May 21, 2014Marketing the book


I've trimmed a bit. The full review is in the Sci-Fi journal, Locus

...Reading The Boost, one discovers that Baker plainly knows all this and is intent on giving us a stefnal allegory about our contemporary madness. But that goal does not stand in the way of a rousing, idea-packed adventure story from this highly competent beginning novelist, whose CV as a tech writer for BusinessWeek has obviously prepped him well to speculate on cutting edge technology and its impact.

The year is 2072, and every single citizen who is not an outcast “wild” human has “the boost” in his or her head: a gadget no bigger than a fly’s wing, implanted in youth, that offers virtual reality, augmented reality, mind-to-mind communications, life-logging, auxiliary memory and general internet access. With free annual software upgrades! “Every year, some 430 million Americans wake up one day in the middle of March feeling different, smarter, snappier.”

But that upgrade is now the source of trouble. This year’s download contains a secret back door inserted by the Chinese engineers, Gate 318 Blue, allowing who-knows-what kinds of hacking. Learning of this, our hero, Ralf Alvare of the federal Upgrade Department, finds his life immediately overturned and in peril before he can even act. He’s kidnapped and his boost is surgically removed.

Escaping with the help of a mysterious Asian man, now a helpless “wild human” himself, he goes on the run, hooking up for assistance with sometime paramour Ellen (who happens to sport the fashionable “Artemis” somatype). They head to El Paso to meet with Ralf’s brother Simon, who might offer some solutions.

=== INFORMATION SHOWN ===
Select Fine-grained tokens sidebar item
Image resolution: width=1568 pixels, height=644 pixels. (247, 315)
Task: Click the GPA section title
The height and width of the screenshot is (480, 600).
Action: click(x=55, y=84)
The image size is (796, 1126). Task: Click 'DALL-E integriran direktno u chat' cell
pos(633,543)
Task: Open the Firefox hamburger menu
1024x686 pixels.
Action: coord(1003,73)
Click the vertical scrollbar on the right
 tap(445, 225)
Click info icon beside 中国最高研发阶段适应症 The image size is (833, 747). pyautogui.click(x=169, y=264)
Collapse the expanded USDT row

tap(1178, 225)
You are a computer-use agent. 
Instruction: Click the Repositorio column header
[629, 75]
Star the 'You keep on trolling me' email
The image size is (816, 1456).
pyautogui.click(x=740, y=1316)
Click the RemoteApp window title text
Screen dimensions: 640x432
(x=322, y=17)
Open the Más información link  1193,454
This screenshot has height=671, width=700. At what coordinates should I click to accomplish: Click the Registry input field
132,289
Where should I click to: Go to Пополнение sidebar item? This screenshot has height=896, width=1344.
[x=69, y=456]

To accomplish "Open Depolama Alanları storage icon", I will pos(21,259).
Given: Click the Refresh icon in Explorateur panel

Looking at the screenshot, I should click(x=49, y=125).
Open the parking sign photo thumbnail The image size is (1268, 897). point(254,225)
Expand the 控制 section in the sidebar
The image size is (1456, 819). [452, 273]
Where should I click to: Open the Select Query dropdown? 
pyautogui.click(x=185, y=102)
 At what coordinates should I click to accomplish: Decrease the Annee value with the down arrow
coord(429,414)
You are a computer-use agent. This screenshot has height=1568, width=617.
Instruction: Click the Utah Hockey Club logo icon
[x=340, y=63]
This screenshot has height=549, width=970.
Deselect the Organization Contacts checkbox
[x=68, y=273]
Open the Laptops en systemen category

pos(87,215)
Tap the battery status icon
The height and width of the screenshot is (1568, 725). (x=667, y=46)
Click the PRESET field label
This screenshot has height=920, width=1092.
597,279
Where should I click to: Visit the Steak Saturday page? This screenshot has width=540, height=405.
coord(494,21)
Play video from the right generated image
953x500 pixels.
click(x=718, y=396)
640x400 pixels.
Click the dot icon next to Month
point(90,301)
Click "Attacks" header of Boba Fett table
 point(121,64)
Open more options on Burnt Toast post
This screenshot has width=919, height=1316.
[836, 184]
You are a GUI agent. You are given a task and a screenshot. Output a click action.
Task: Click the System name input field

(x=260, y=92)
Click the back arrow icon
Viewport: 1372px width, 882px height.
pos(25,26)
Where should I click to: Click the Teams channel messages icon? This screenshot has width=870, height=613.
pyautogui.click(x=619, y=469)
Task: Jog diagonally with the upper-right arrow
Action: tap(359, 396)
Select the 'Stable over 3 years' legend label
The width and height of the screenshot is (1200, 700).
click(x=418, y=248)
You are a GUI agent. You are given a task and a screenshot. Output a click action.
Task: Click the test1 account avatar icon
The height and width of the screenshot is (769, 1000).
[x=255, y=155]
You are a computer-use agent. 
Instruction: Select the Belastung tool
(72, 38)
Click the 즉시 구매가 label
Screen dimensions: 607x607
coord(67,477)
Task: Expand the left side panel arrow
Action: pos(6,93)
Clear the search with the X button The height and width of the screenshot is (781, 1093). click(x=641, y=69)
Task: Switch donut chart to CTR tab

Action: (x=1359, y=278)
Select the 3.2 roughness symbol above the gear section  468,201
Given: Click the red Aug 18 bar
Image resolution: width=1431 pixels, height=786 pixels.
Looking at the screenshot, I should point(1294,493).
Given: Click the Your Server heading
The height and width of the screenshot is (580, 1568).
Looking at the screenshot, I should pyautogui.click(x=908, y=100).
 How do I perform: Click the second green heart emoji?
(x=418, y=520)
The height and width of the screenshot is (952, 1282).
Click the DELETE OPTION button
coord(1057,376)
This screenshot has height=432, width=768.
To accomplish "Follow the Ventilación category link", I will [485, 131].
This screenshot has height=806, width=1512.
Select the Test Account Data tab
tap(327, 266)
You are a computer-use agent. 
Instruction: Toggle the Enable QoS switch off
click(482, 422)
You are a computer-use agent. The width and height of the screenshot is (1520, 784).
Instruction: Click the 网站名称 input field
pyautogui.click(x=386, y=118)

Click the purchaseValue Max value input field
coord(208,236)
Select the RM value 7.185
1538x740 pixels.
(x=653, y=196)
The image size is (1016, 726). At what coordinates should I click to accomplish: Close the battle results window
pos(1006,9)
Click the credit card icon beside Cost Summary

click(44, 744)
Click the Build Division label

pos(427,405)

=== WRITTEN REQUEST ===
Copy the book review from "May 21, 2014Marketing" up to and including "and its impact.", swapping "Baker" for "the author".

=== EXPECTED OUTPUT ===
May 21, 2014Marketing the book


I've trimmed a bit. The full review is in the Sci-Fi journal, Locus

...Reading The Boost, one discovers that the author plainly knows all this and is intent on giving us a stefnal allegory about our contemporary madness. But that goal does not stand in the way of a rousing, idea-packed adventure story from this highly competent beginning novelist, whose CV as a tech writer for BusinessWeek has obviously prepped him well to speculate on cutting edge technology and its impact.